Among the resolutions were decisions to create a “site of memory” for the victims, probably at Lourdes, and an annual day of prayer for them.

The bishops would also appoint staff trained in protecting minors to all Church activities dealing with youths as contact persons independent of the local hierarchy to respond to their complaints.  

Announcing the dissolution of La Parole Liberée, which exposed the abuse scandal that forced Cardinal Philippe Barbarin to quit as archbishop, its head François Devaux said the establishment of the independent commission was its biggest victory.  

“It’s clear that things have evolved considerably and more and more people are speaking out freely,” he said.
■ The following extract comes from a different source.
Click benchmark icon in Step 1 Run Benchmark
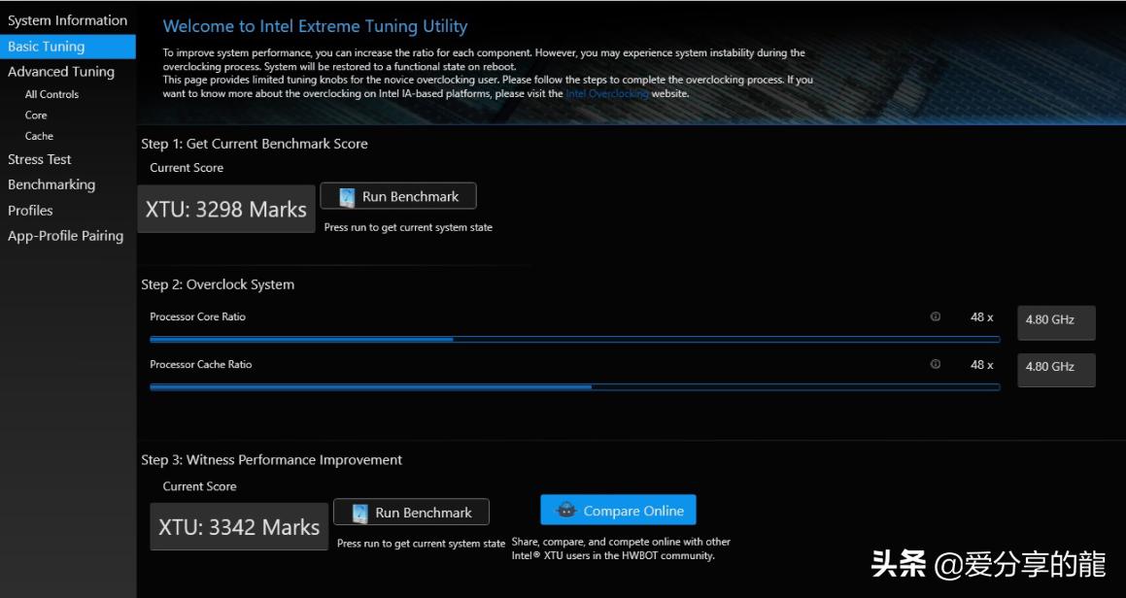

But he was disappointed that the bishops ignored calls to wait for the commission’s report.

“We are on the verge of having a very specific report by people who are extremely competent, multidisciplinary, who will have thought this through very thoroughly,” he told French radio. “Not to wait for it lacks a little humility.”

Commission head Jean-Marc Sauvé has estimated the report could find up to 10,000 cases of clerical sexual abuse, which victims say will be “a tsunami”.